OK some may sigh at this, but having just revived my KAM + by replacing the electrolytic caps, I'm looking to revive a bit of Packet radio action, been many many years since I was last on packet.. but I only see APRS packets around here in New Zealand...

Just wondering if there is any interest in Packet, or if I can drum up some interest... I'm looking to see if I can get a BBS up and running and maybe link it across the www to other bbs'.... I managed to find all my old packet programs and have them running in a virtual windows XP machine, so a few more cables to make up for the vhf and hf, and I'll be almost ready to go...

any thoughts (prefer positive ones :-) )



Packet Radio has the advantage of sending and receiving text, maps, photos and critical text bulletins containing detailed lists and instructions during an emergency or routine traffic via VHF/UHF and HF. Unlike voice or cw.
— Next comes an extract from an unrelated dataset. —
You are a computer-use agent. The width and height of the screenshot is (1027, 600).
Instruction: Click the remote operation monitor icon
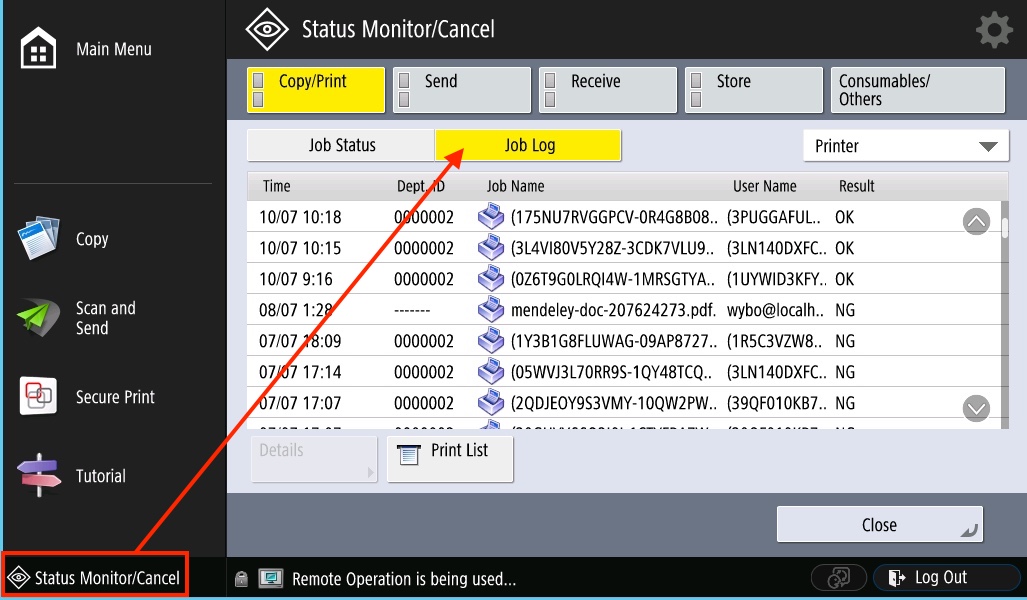point(271,579)
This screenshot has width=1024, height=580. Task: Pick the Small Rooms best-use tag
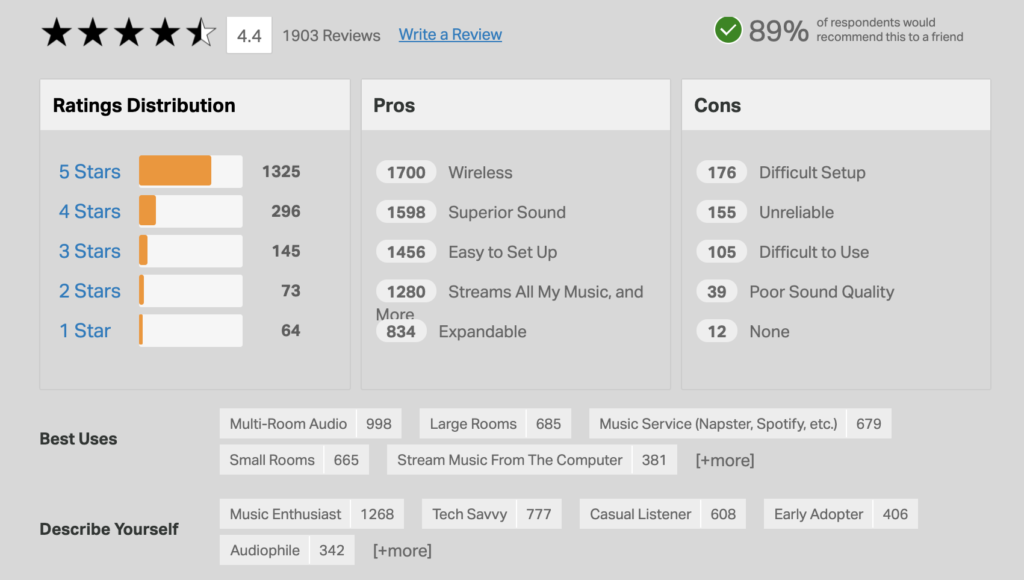click(x=272, y=460)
Packet Radio has the unique ability to "Store and Forward" for later retrieval. Mailboxes can be set up to send and receive messages.

Packet radio stations can be set up to run unattended, remotely or in real time. It's low tech requirements means practically any operating system including Windows, Mac, Linux, Android and even Commodore Vic 20 machines can be set up and run packet.

Packet radio is ideal for re-purposing that old Windows computer for use in the ham shack. In fact packet can run on ancient Windows 3.11, 95, 98, 2000, ME, XP or Vista machines with nothing more than a simple terminal program.

In fact Packet Radio can be set up to run remotely unattended even without the computer running. It doesn't have the limitation of strict line of site like the faster AREDN and High Speed - Hamnet do.


Portable/Mobile packet radio stations can be easily set up and run on 12 volts and could be built in an old brief case and can be deployed nearly anywhere using an emergency antenna such as a J-Pole antenna hung from a tall tree or pole.


Even if your area has no packet radio stations, you can set up your station or packet BBS and help others assemble their own packet stations. Perhaps you can make several packet radio videos on packet radio set-up and demonstration and show them at your local radio club and or post them over at YouTube. The old saying "If you build it they will come" is true more than ever.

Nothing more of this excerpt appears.